### WHAT NEEDS TO BE DONE
Restate the stretch of the sliding tiles post from "return [list(free_position+i) for" through "self.rand_move()", substituting "num_steps" for "steps" wherever it appears.
--- start of READING PASSAGE ---
Sliding tiles solver in Python

I've implemented the sliding blocks puzzle in Python to solve it using different algorithms. I'd like to know if the class "Sliding_blocks" is nicely designed or if I am missing concepts of OOP.

I think that the indices of the blocks are a bit obfuscated, because I mix tuples, lists and arrays (arrays are better to add but then I have to convert them to tuples at some point).

I use the A* algorithm with the number of misplaced blocks as heuristic function. It's quite slow and I think's it's because I have to create many copies of objects.

I'm more concerned with best practices than speed.

The code is:

#!/usr/bin/env python 
# -*- coding: utf-8 -*-
from __future__ import division
import numpy as np
from copy import copy, deepcopy
class Sliding_blocks():
 def __init__(self):
 self.size = 4
 self.block = self.generate_block()
 def generate_block(self):
 """Goal state"""
 block = np.arange(1,self.size**2)
 block.resize(self.size,self.size)
 return block
 def move(self, piece):
 """Moves the piece with index "piece" to free place, if possible"""
 if list(piece) in self.find_moves():
 self.block[tuple( self.find_free() )] = self.block[tuple(piece)]
 self.block[tuple(piece)] = 0
 return "success"
 else:
 return "error"
 def find_free(self):
 """Returns array of indices of the free cell"""
 free_position = np.where(self.block == 0)
 free_position = np.array(free_position).flatten()
 return free_position
 def find_moves(self):
 """Returns list of allowed indices to move"""
 from itertools import product
 free_position = self.find_free()
 return [list(free_position+i) for i in [[0,1],[1,0],[-1,0],[0,-1]] if tuple(i+free_position) in product(range(self.size),repeat=2)]
 def shuffle(self):
 steps = 30
 for i in xrange(steps):
 self.rand_move()
--- end of READING PASSAGE ---
--- start of COLLECTED DATA ---
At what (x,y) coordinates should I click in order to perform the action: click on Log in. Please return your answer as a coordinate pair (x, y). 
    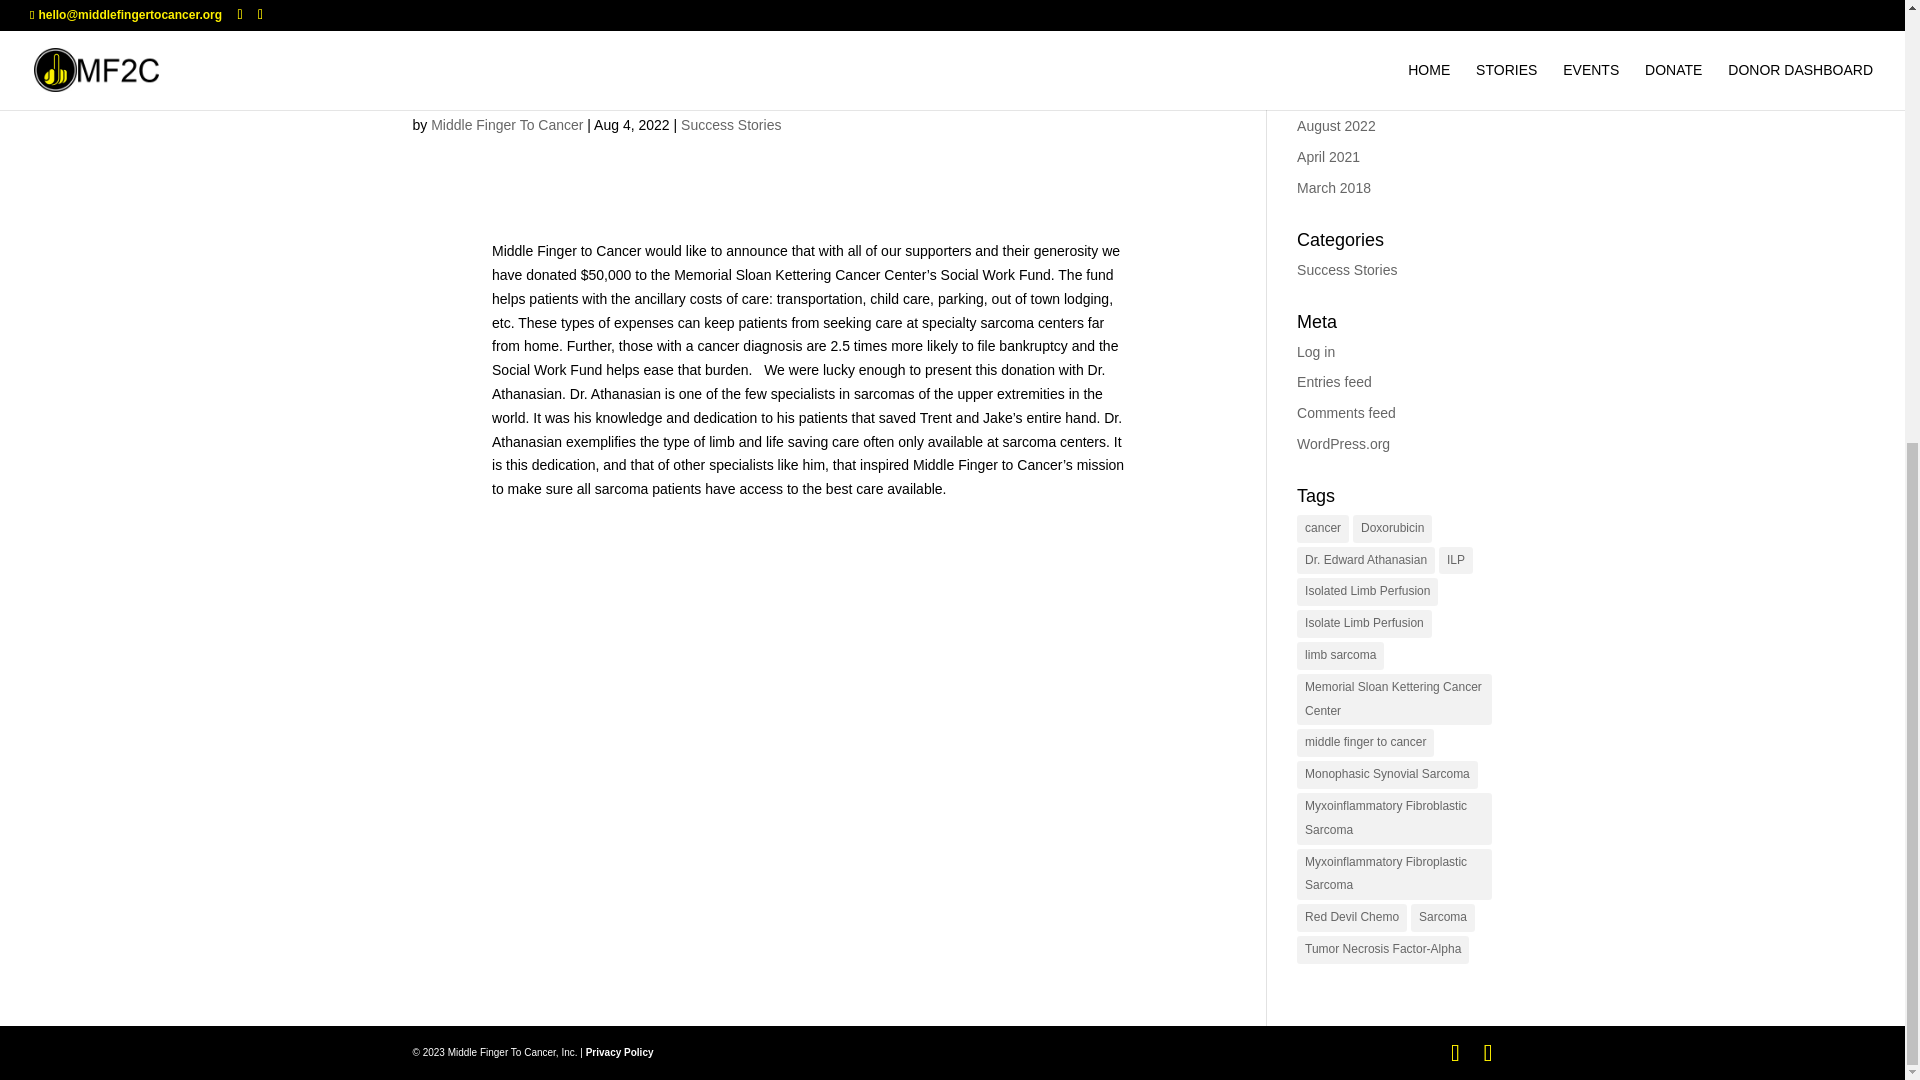
    Looking at the image, I should click on (1316, 352).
--- end of COLLECTED DATA ---
### EXERCISE SOLUTION
return [list(free_position+i) for i in [[0,1],[1,0],[-1,0],[0,-1]] if tuple(i+free_position) in product(range(self.size),repeat=2)]
 def shuffle(self):
 num_steps = 30
 for i in xrange(num_steps):
 self.rand_move()